Une chose est sûre, l’âme du fac-similé pariétal vit à Lascaux II [voir ill.], berceau mythique de l’art de rendre visibles les cavités inaccessibles. Pourtant, ce n’est pas la première expérience de restitution de l’art pariétal préhistorique. Lors de l’Exposition universelle parisienne de 1937, dont le thème était l’innovation technique, le pavillon du Périgord exposait une grotte ornée. C’était un pot-pourri que proposait alors le peintre Pierre Gatier, réunissant sur une paroi imaginaire des motifs glanés dans les grottes de Pech Merle, des Combarelles ou de Font-de-Gaume. L’exigence scientifique n’y était pas, mais l’esprit oui : révéler au grand public les premiers chefs-d’œuvre de l’humanité.

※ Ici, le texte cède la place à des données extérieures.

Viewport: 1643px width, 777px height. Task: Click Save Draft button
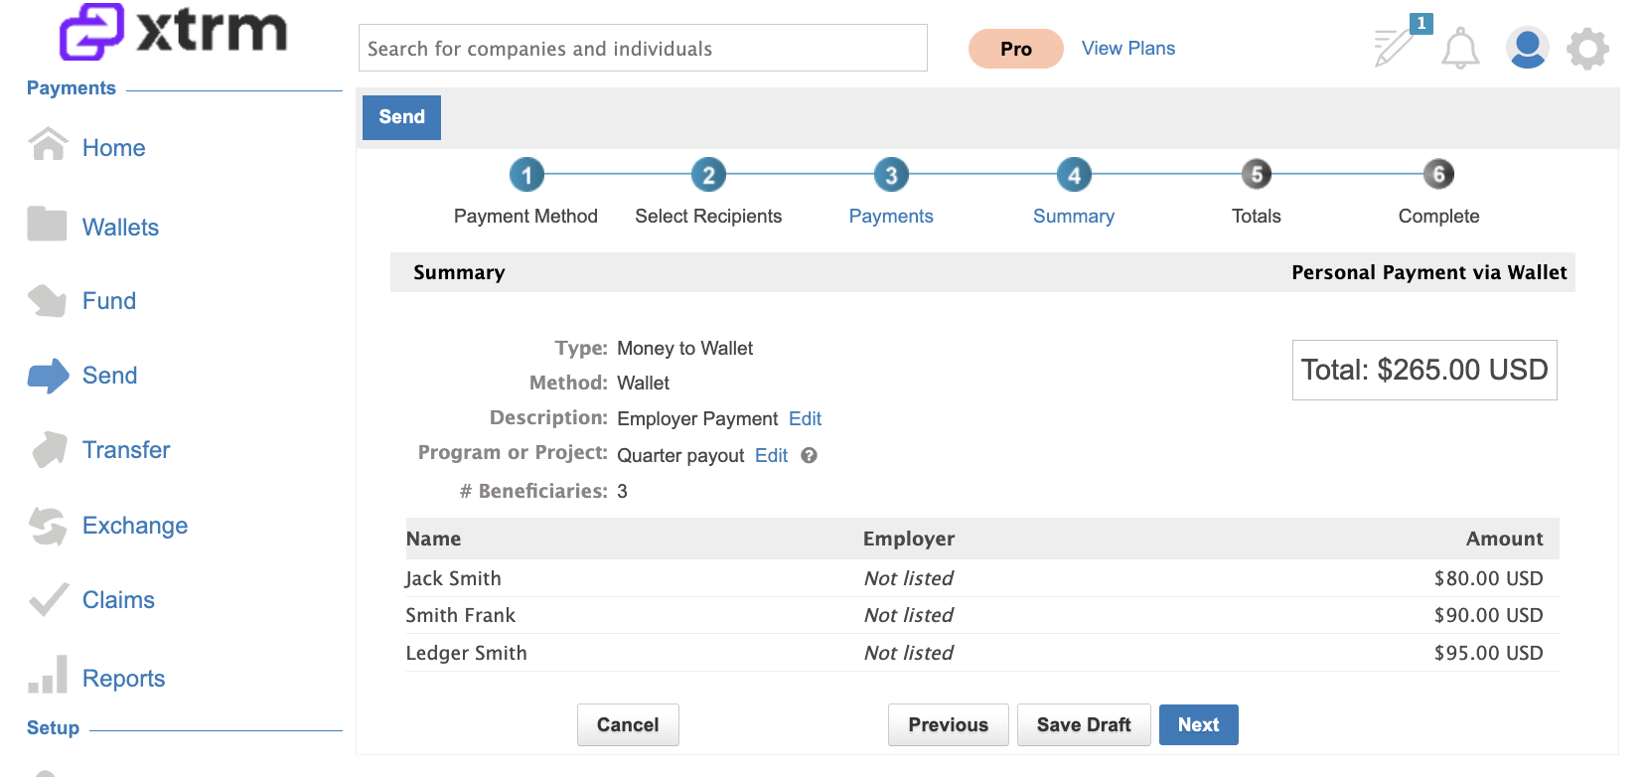pos(1084,724)
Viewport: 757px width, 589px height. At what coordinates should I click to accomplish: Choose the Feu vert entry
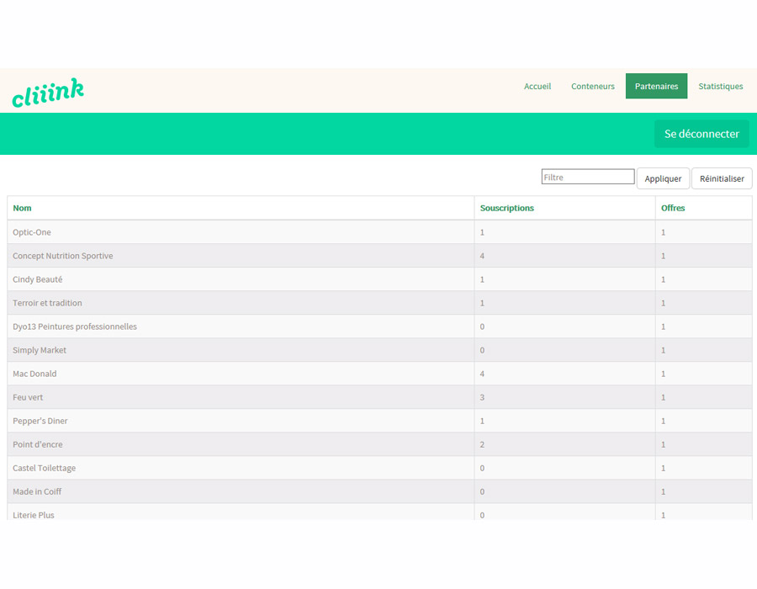[x=28, y=397]

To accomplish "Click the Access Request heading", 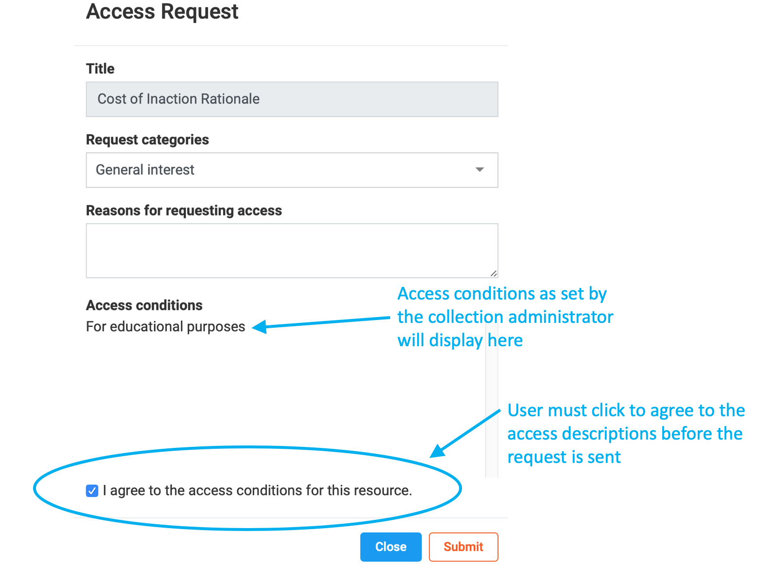I will coord(162,12).
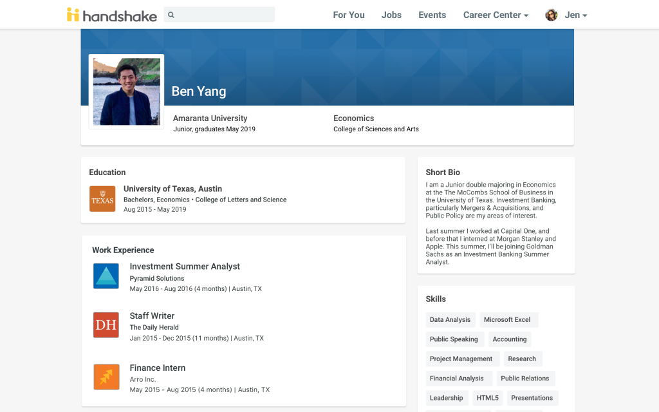The image size is (659, 412).
Task: Expand the Career Center dropdown
Action: pos(496,15)
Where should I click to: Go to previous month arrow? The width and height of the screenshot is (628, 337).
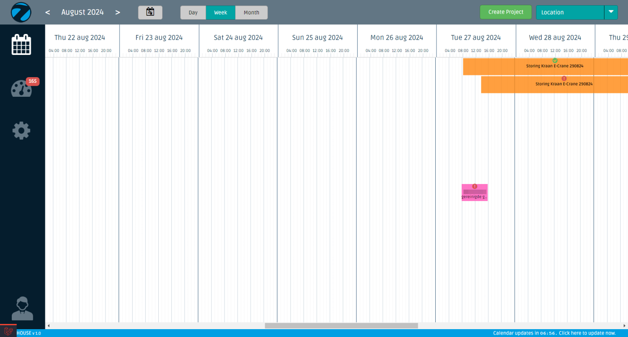[48, 12]
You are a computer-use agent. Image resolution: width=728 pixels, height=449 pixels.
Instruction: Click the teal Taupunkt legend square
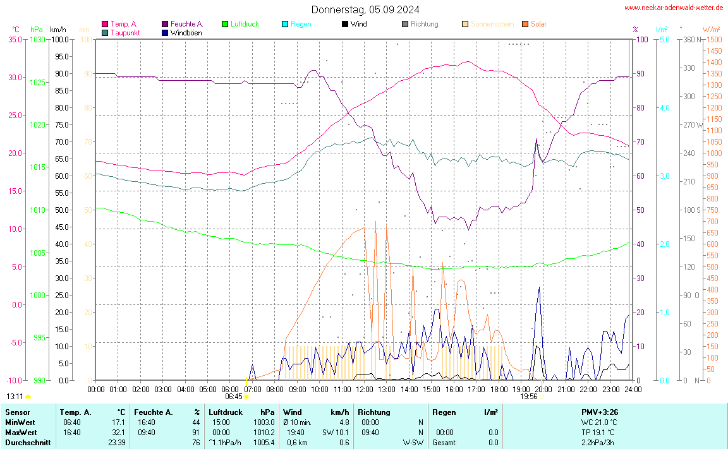(x=105, y=32)
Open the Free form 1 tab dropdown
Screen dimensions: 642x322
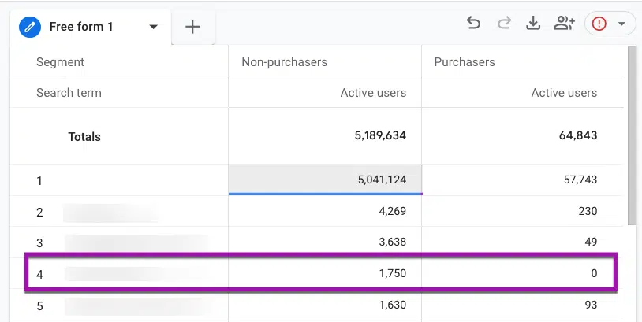tap(154, 27)
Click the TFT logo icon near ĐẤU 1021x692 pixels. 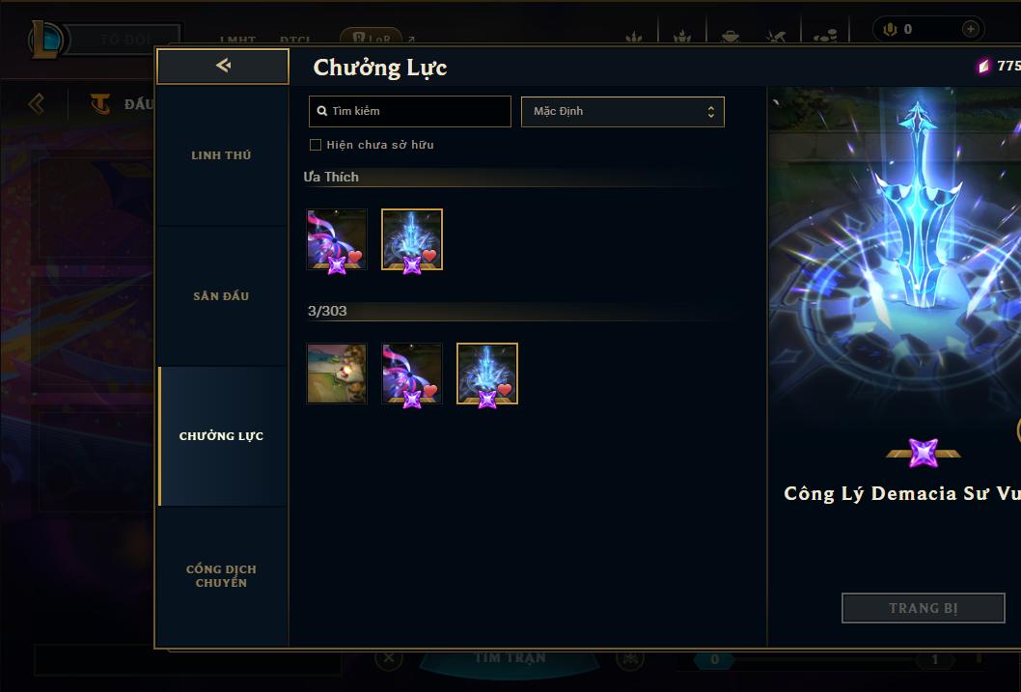click(100, 103)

Une trentaine d’années plus tard, le scénario qui mène à la genèse de Lascaux II est un peu différent. Le comte de La Rochefoucauld, propriétaire du site, a quelque peu abusé de la manne touristique de la grotte depuis sa découverte en 1940, et la surfréquentation altère visiblement les parois dès 1955. Il imagine alors une copie fidèle du meilleur tronçon de la grotte – son diverticule axial, ainsi que la fameuse salle des Taureaux –, reproduite dans une ancienne carrière à 200 mètres de l’originale. Monique Peytral, une peintre azuréenne inconnue, ignorant tout de l’art rupestre, mène ce chantier à partir de 1972 et l’achève en 1983. Pour l’artiste, la création du fac-similé relève plus de l’expérience de création que de la simple copie. Elle se place dans les pas des hommes du Magdalénien, utilise leurs outils, leurs pigments et leur technique. Elle cherche sa matière première au plus près de la grotte, et donne de sa personne pour reproduire la technique du soufflé, avec laquelle nos lointains ancêtres ont réalisé une bonne partie des ornements, qui consiste à projeter directement le pigment liquide par la bouche.

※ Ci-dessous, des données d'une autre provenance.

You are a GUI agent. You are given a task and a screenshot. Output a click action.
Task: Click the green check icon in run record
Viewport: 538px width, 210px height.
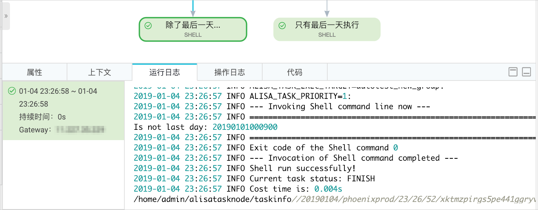click(x=12, y=91)
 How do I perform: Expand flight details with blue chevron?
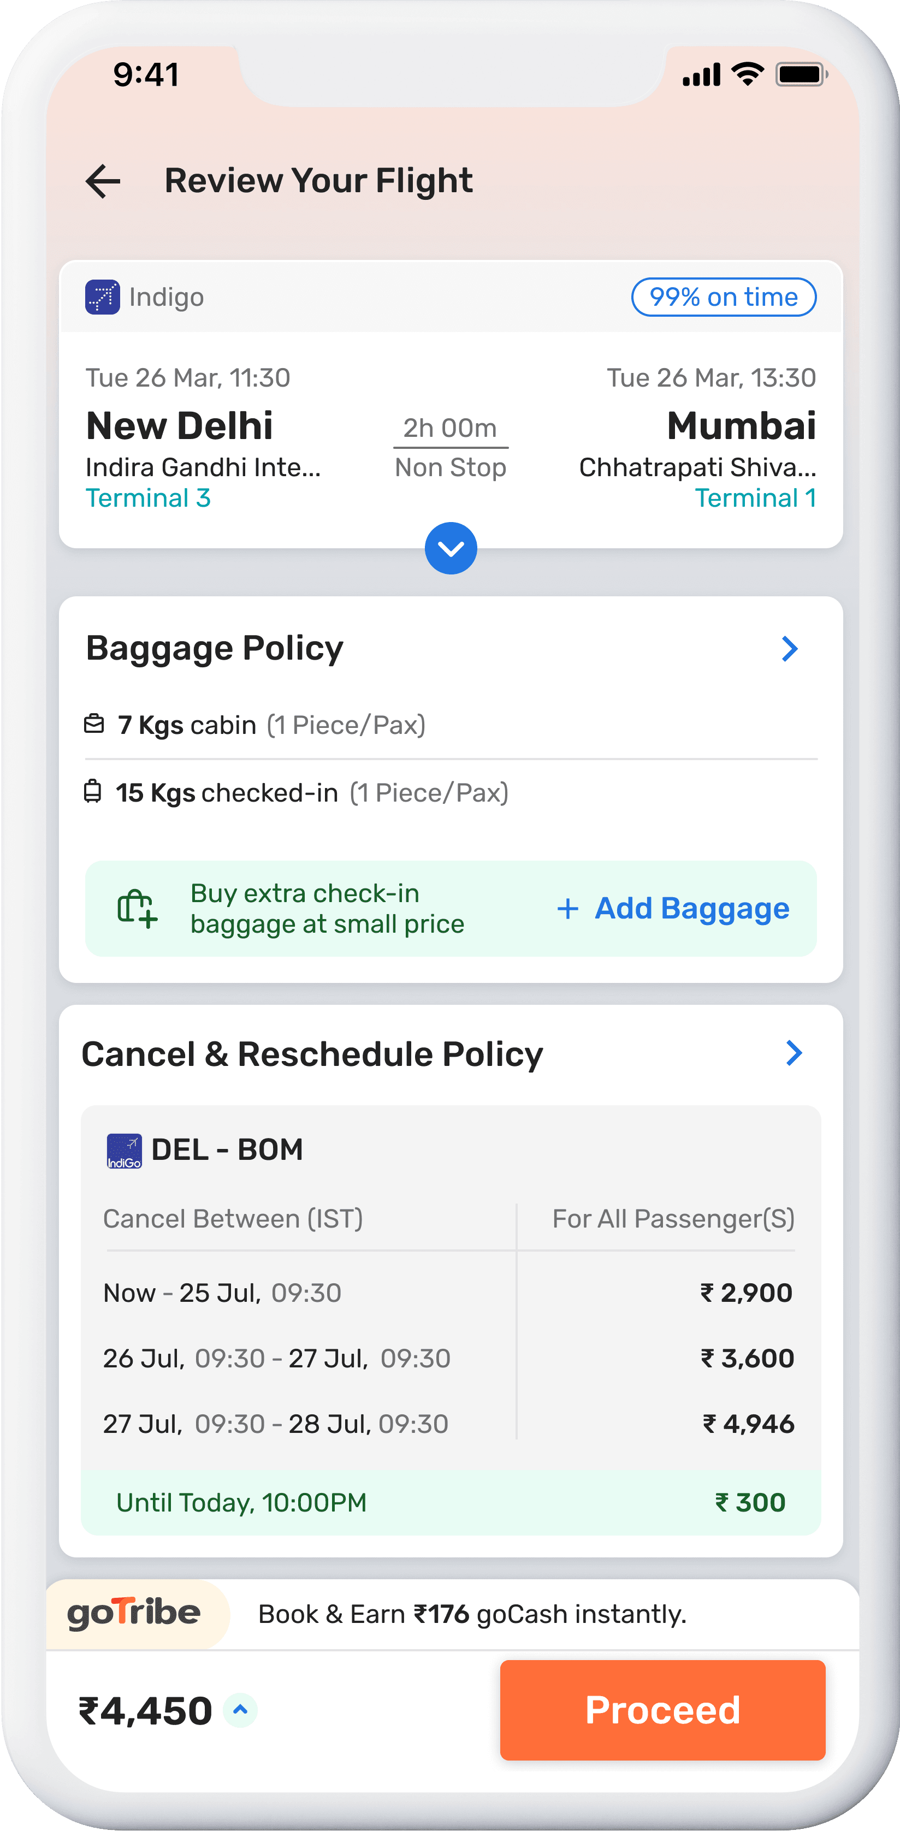click(451, 548)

Expérimentale, la technique de Monique Peytral est étonnamment précise grâce au premier relevé radio-photogrammétrique de la cavité. L’artiste et son équipe réalisent une armature métallique qui reproduit les courbes de niveaux du site, sur lequel du béton est projeté. Un enduit cimenté, dont le mélange doit reproduire la matière de la grotte, est ensuite appliqué, pour finalement recevoir les ornements. Mais Lascaux II reste une interprétation : au centre de la salle des Taureaux, trônant entre trois paires de cornes, le dessin d’un cheval qui, dans la grotte originale, reste très estompé, soulignant une intention artistique vieille de 20 000 ans, est un peu trop appuyé.

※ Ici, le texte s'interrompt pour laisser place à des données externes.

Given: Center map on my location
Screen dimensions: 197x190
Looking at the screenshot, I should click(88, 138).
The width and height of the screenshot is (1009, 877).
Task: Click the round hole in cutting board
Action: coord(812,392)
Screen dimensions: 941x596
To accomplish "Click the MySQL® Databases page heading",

Des innovations techniques pour une meilleure reproduction

La méthode Peytral fait école, particulièrement en Espagne : l’un des artistes ayant collaboré au chantier de Lascaux II, Renaud Sanson, développe d’abord un petit atelier spécialisé à Montignac-Lascaux. Il décroche un premier chantier de reproduction des parois ornées de la grotte de Niaux pour un parc préhistorique à Tarascon-sur-Ariège, puis attire l’attention d’un membre du conseil scientifique de la grotte d’Ekain, discrète cavité ornée du Pays basque espagnol.

Ekainberri, la réplique dont le chantier décennal fut entamé en 1997, reste aujourd’hui bien moins connue que la « nouvelle grotte » d’Altamira, en Cantabrie voisine. Pourtant, la seconde n’offre qu’un plafond intégré dans un espace muséal, peu immersif, quand Ekainberri est un travail pionnier sur la prise en compte de l’environnement minéral. Une préoccupation fondamentale dans l’art pariétal, qui consiste en un véritable dialogue entre les figures et leur support.

Dans le Pays basque, Renaud Sanson pose un certain nombre de bases scientifiques, éthiques et scénographiques, qui seront reprises par la suite dans les chantiers de Lascaux IV et Chauvet II. Techniquement, Ekainberri perfectionne le travail du rendu des reliefs commencé à Lascaux II, tout en changeant de parti pris pour la restitution des fresques : « Les peintures de Lascaux II doivent tout au talent de Monique Peytral, et de ce point de vue, Lascaux II demeure son œuvre », explique Sanson. À ce travail de copiste, il préfère un travail « objectif » de faussaire. Son outil : un relevé photographique projeté avec précision sur le relief vierge restitué en « voile de pierre », une autre innovation technique qui permet de reproduire le relief dans un matériau minéral. Enfin s’ajoute l’idée d’une scénographie qui permet de montrer les peintures d’Ekain – disséminés sur plusieurs milliers de mètres carrés – dans un environnement minéral fictif, mais vraisemblable. Cette nouvelle perspective sera appelée « anamorphose » quelques années plus tard appliquée à la grotte de Chauvet : « Nous avions 8 000 mètres carrés à faire tenir dans les 3 000 mètres carrés du plan en Y réservés à la réplique, explique Valérie Moles, responsable scientifique à Chauvet. Des morceaux éloignés dans la grotte deviennent des morceaux mitoyens, et les géologues interviennent beaucoup », car il faut alors que le visiteur ait la sensation de pénétrer dans une véritable grotte.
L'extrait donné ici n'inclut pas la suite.